The radical shift in US alliance policy under Donald Trump has caught the election campaigning parties in Germany off guard. The Western ties with the USA as the leading power are at the core of the Federal Republic's self-image. But there can no longer be an alliance with a US government that is pushing through authoritarian state restructuring in domestic policy and dismantling liberal democracy, while in foreign policy it is seeking proximity to the Russian dictatorship and is attacking the European states head-on.

It is probably a blessing for the German parties that the drastic nature of this development has only become clear so shortly before the federal election . Because none of the parties has yet found real answers to what all this means for Germany, for the options available to a future federal government, for its role within Europe and the world - to do so, they would first have to formulate these questions in all their complexity.

The only thing that seems certain is that the consequences that have been discussed since the possibility of a second Trump presidency arose must now finally be drawn. Europe must quickly establish a position of power independent of and even against Russia and the USA in order to offer Ukraine an alternative to bowing to the dictated peace now sought by Moscow and Washington . Let us not kid ourselves: the brutal, treacherous, arrogant and undignified manner in which Trump is now treating Ukraine will affect the whole of Europe tomorrow if it simply stands by and watches.

But Europe was already struggling to provide the necessary resources and build up structures when it was still believed that this would take one or two decades. The fact that the USA is pushing for Europe to do more for its own security is nothing new since Obama's time in office - but Obama was an ally who pushed for a fairer distribution of burdens, not an opponent. Now it is clear that there is not that much time. Nevertheless, Europe and German politics are still completely unprepared.

Defending democracy requires investment

Anyone who has listened to the CPAC, the Conservative Political Action Conference in Washington, DC, which took place recently, understands the extent of the break. The CPAC, once a large-scale meeting for the exchange of conservative ideas, has for years been a radical propaganda event of the MAGA movement, also with the participation of European right-wing extremists. The most popular thing at CPAC now: Europe and Ukraine bashing with the participation of the US Vice President, crowned by a hate speech by the Alt-Right strategist Steve Bannon - complete with a Hitler salute.

There is no longer any room for sugarcoating this: anyone who wants to defend democracy against this ongoing overthrow from the right must act quickly and decisively: individually, but above all as a group. But this requires investments on an unprecedented scale and therefore decisions that none of the parties wanted to talk about during the election campaign. After all, we still need housing and funds for education, better social systems and secure pensions, climate protection and investments in the dilapidated infrastructure.

No time for constant arguments

But if military spending has to rise to 3.5 percent of gross domestic product, probably much faster than expected and expected, all of this will be difficult. Anyone who remembers the fundamental protests, some of them of the most underground kind, that were triggered by the planned cuts in agricultural diesel subsidies will have an idea of ​​the social and political upheavals that lie ahead.

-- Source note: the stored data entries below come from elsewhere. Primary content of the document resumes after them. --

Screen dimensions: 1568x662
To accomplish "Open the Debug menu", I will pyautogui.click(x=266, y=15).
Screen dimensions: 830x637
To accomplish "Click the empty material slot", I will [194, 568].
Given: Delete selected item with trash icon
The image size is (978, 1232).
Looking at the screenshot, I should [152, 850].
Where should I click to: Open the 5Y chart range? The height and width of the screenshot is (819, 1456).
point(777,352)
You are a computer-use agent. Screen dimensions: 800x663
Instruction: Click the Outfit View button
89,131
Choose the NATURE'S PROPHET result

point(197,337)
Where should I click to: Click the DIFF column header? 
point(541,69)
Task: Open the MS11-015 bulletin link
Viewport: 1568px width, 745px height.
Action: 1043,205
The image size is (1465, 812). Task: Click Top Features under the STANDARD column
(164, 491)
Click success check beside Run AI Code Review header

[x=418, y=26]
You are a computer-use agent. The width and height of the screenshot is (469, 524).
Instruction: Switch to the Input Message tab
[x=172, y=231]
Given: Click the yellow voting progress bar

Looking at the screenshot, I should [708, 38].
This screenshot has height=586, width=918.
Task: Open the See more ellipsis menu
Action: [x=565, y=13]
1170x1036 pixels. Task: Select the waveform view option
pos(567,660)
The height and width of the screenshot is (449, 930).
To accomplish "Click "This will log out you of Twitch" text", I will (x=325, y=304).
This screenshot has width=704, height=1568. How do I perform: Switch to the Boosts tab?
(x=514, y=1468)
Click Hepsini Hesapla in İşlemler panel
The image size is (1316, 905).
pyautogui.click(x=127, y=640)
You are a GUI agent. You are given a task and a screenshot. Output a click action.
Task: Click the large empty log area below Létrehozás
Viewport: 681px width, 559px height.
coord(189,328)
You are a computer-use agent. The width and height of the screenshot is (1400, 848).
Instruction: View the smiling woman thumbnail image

Especially since after Sunday's election, the second strongest faction in the Bundestag will probably be a party that also has Trump and Putin's frontal attack on European liberal democracy as part of its program and is just waiting to demagogically stir up any discontent among the population. The basic structure of the expected next Bundestag has hardly changed for weeks - at least in the published opinion polls.

The only thing that remains unclear is whether Friedrich Merz needs one or two coalition partners to form a majority. That depends on how strong the Left becomes or whether BSW and the FDP even manage to get into the Bundestag. With the latest events on the world stage, one thing seems clear: there is no time for many months of tough coalition negotiations over the decimal point. But there is also no time for half-baked solutions and the subsequent constant dispute.